A check of the aircraft’s flight manual (POH) will show a table for RPM/MP combinations. From the table it can be seen a manifold pressure of 2-3" Hg above over-square is permissible. This can be used to advantage during the initial letdown from the cruise altitude. Reducing power by 200300 RPM first, instead of reducing MP, will not only reduce noise but it will also increase the MP as already mentioned earlier. Increased MP will produce an increase in cylinder head temperature, counteracting the drop in temperature normally associated with reduced power settings used during the descent. When the RPM has been reduced to its limit in accordance with the POH table the manifold pressure must be reduced to avoid exceeding the engine’s operating limits. Also, check the cylinder head temperatures is not exceeded. Finally, after reaching circuit height, reduce the manifold pressure from the descent/cruise setting before selecting full fine/flat pitch for landing; otherwise, the high RPM associated with full fine/flat pitch will cause excessive noise and can be objectionable to people on the ground.

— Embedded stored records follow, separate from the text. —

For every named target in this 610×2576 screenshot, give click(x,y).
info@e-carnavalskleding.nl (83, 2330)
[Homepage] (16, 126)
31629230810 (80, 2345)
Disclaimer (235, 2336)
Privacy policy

The prop thrust is proportional to the manifold pressure, and RPM/blade angle. A change of MP has the greatest effect on thrust variation with RPM being constant. Conversely, changing the RPM/blade angle has less effect on thrust developed. During an approach to land, RPM is maintained at a fairly high level by using fine/flat pitch, power is varied by throttle use. In the event of a ‘go-around’, maximum thrust is quickly supplied by increasing the manifold pressure while the CSU turns the blades to a coarser pitch setting to absorb the increased power.
The CSU is a very reliable device but faults can, and do occur. A blocked oil feed line to the CSU will cause the blades to lock – on to the pitch setting in use at the time the blockage occurs. It maybe possible to remedy the fault by cycling the prop-pitch control to clear the blockage. However, if the blockage persists, the flight should be terminated as soon as convenient. Keeping in mind a fine/flat pitch setting can over-speed the prop and a coarse pitch can be a problem if a go-around is necessary after a baulked landing.